The records that follow must be printed exactly as they are.

[Records from a data collection]
◆ ◆ ◆

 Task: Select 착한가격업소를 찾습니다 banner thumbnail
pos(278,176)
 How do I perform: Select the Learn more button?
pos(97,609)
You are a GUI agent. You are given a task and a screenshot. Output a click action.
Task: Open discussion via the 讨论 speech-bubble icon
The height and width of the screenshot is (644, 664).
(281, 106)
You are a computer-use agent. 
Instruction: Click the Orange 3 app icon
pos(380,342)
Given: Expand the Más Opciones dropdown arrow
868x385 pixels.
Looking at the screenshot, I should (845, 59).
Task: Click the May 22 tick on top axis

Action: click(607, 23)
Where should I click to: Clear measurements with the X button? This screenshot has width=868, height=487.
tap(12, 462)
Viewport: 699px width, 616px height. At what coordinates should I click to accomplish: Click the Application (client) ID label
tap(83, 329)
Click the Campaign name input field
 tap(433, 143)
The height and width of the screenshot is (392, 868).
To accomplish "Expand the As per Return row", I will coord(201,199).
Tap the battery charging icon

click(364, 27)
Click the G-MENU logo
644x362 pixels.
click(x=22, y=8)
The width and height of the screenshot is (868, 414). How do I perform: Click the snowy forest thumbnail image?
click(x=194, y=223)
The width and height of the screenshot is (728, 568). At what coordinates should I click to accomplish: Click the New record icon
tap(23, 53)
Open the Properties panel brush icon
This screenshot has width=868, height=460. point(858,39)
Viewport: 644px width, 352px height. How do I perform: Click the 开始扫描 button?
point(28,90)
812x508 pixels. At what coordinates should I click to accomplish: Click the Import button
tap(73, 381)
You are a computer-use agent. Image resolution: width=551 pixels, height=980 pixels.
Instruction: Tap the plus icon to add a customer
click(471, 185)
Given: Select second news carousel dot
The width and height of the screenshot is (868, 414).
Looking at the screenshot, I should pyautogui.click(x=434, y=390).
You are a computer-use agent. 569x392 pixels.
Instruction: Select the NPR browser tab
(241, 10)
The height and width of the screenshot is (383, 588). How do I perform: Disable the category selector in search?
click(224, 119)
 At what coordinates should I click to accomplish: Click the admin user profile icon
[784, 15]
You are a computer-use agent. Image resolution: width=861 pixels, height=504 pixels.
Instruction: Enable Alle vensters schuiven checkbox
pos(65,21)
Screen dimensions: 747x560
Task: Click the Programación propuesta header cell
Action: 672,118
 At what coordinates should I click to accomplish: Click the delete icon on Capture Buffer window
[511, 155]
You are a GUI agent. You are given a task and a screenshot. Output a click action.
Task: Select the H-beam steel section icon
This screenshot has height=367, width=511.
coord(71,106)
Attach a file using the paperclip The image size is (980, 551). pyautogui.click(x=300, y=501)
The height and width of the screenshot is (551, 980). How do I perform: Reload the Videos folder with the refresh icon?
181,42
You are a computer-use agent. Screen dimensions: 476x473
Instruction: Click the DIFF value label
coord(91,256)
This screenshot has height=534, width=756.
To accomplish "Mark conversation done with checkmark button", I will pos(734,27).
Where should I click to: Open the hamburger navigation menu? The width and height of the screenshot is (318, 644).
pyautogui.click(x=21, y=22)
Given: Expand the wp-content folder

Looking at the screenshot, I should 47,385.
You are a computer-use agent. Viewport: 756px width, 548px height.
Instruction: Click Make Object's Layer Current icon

◆ ◆ ◆

FINISHED EXERCISE:
 Task: Select 착한가격업소를 찾습니다 banner thumbnail
pos(278,176)
 How do I perform: Select the Learn more button?
pos(97,609)
You are a GUI agent. You are given a task and a screenshot. Output a click action.
Task: Open discussion via the 讨论 speech-bubble icon
The height and width of the screenshot is (644, 664).
(281, 106)
You are a computer-use agent. 
Instruction: Click the Orange 3 app icon
pos(380,342)
Given: Expand the Más Opciones dropdown arrow
868x385 pixels.
Looking at the screenshot, I should (845, 59).
Task: Click the May 22 tick on top axis

Action: click(607, 23)
Where should I click to: Clear measurements with the X button? This screenshot has width=868, height=487.
tap(12, 462)
Viewport: 699px width, 616px height. At what coordinates should I click to accomplish: Click the Application (client) ID label
tap(83, 329)
Click the Campaign name input field
 tap(433, 143)
The height and width of the screenshot is (392, 868).
To accomplish "Expand the As per Return row", I will coord(201,199).
Tap the battery charging icon

click(364, 27)
Click the G-MENU logo
644x362 pixels.
click(x=22, y=8)
The width and height of the screenshot is (868, 414). How do I perform: Click the snowy forest thumbnail image?
click(x=194, y=223)
The width and height of the screenshot is (728, 568). At what coordinates should I click to accomplish: Click the New record icon
tap(23, 53)
Open the Properties panel brush icon
This screenshot has width=868, height=460. point(858,39)
Viewport: 644px width, 352px height. How do I perform: Click the 开始扫描 button?
point(28,90)
812x508 pixels. At what coordinates should I click to accomplish: Click the Import button
tap(73, 381)
You are a computer-use agent. Image resolution: width=551 pixels, height=980 pixels.
Instruction: Tap the plus icon to add a customer
click(471, 185)
Given: Select second news carousel dot
The width and height of the screenshot is (868, 414).
Looking at the screenshot, I should pyautogui.click(x=434, y=390).
You are a computer-use agent. 569x392 pixels.
Instruction: Select the NPR browser tab
(241, 10)
The height and width of the screenshot is (383, 588). How do I perform: Disable the category selector in search?
click(224, 119)
 At what coordinates should I click to accomplish: Click the admin user profile icon
[784, 15]
You are a computer-use agent. Image resolution: width=861 pixels, height=504 pixels.
Instruction: Enable Alle vensters schuiven checkbox
pos(65,21)
Screen dimensions: 747x560
Task: Click the Programación propuesta header cell
Action: 672,118
 At what coordinates should I click to accomplish: Click the delete icon on Capture Buffer window
[511, 155]
You are a GUI agent. You are given a task and a screenshot. Output a click action.
Task: Select the H-beam steel section icon
This screenshot has height=367, width=511.
coord(71,106)
Attach a file using the paperclip The image size is (980, 551). pyautogui.click(x=300, y=501)
The height and width of the screenshot is (551, 980). How do I perform: Reload the Videos folder with the refresh icon?
181,42
You are a computer-use agent. Screen dimensions: 476x473
Instruction: Click the DIFF value label
coord(91,256)
This screenshot has height=534, width=756.
To accomplish "Mark conversation done with checkmark button", I will pos(734,27).
Where should I click to: Open the hamburger navigation menu? The width and height of the screenshot is (318, 644).
pyautogui.click(x=21, y=22)
Given: Expand the wp-content folder

Looking at the screenshot, I should 47,385.
You are a computer-use agent. Viewport: 756px width, 548px height.
Instruction: Click Make Object's Layer Current icon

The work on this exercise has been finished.